Instructions for the task:
Return, word for word, the line that contains "Instruction: Navigate to the Blog" and every line after it through the end of the records.

[Dataset entries]
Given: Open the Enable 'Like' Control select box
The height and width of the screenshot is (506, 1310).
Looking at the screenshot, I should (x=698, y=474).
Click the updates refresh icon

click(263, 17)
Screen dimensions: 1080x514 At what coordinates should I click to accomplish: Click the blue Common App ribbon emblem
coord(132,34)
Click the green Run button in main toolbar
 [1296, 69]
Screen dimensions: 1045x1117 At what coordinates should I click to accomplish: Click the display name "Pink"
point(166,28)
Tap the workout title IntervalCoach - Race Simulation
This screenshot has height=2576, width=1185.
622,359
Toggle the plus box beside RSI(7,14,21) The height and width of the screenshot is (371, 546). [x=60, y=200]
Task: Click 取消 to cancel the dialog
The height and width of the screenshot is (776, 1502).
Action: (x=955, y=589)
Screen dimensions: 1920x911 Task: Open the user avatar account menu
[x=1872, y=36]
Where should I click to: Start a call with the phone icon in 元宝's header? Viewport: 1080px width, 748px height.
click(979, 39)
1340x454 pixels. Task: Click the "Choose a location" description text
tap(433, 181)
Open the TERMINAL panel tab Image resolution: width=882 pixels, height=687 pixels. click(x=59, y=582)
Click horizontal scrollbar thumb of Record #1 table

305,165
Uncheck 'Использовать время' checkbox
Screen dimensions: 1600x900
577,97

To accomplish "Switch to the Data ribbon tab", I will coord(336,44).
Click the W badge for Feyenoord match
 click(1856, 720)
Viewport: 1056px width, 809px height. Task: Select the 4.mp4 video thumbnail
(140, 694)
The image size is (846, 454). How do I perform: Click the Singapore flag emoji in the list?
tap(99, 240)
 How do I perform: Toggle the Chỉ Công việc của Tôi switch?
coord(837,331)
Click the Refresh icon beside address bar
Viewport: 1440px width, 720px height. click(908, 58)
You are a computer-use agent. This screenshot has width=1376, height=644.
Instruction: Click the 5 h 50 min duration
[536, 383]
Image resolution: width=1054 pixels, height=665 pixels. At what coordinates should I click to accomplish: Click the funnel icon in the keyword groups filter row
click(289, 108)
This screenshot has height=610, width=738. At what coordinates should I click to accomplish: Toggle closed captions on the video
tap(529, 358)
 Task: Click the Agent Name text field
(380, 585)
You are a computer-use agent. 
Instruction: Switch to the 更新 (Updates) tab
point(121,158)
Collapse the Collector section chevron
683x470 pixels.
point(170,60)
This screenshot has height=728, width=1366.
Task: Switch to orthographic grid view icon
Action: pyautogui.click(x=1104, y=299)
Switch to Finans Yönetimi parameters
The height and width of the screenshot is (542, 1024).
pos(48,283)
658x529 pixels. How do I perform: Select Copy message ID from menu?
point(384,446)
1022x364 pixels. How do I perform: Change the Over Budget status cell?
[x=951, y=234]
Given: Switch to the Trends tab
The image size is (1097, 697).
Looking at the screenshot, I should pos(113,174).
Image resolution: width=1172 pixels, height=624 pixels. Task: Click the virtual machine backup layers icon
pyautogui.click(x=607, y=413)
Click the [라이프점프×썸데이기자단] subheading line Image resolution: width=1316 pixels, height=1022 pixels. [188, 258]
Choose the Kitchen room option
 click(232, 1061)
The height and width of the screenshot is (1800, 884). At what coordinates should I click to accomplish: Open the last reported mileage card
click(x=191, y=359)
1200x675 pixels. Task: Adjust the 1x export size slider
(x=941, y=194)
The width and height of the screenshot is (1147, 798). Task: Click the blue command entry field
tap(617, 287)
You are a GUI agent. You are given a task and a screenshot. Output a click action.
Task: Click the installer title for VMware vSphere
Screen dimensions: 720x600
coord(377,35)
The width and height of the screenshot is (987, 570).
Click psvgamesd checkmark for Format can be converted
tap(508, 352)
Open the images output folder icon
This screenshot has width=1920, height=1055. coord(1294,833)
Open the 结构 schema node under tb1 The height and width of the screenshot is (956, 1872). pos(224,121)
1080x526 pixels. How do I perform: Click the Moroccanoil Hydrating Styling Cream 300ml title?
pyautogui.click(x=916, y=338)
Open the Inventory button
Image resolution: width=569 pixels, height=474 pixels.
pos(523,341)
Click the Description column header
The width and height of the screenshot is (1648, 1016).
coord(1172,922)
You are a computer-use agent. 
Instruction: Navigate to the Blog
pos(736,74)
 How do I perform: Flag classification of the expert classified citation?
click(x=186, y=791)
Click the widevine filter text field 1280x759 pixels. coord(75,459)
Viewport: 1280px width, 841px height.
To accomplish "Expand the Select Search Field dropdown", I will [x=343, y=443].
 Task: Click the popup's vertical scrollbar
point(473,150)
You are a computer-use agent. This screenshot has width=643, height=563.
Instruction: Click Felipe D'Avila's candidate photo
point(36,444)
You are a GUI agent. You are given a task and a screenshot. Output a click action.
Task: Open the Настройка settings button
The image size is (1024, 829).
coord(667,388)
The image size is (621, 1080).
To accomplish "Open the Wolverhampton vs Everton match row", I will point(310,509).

Output for this task:
Instruction: Navigate to the Blog
pos(736,74)
 How do I perform: Flag classification of the expert classified citation?
click(x=186, y=791)
Click the widevine filter text field 1280x759 pixels. coord(75,459)
Viewport: 1280px width, 841px height.
To accomplish "Expand the Select Search Field dropdown", I will [x=343, y=443].
 Task: Click the popup's vertical scrollbar
point(473,150)
You are a computer-use agent. This screenshot has width=643, height=563.
Instruction: Click Felipe D'Avila's candidate photo
point(36,444)
You are a GUI agent. You are given a task and a screenshot. Output a click action.
Task: Open the Настройка settings button
The image size is (1024, 829).
coord(667,388)
The image size is (621, 1080).
To accomplish "Open the Wolverhampton vs Everton match row", I will point(310,509).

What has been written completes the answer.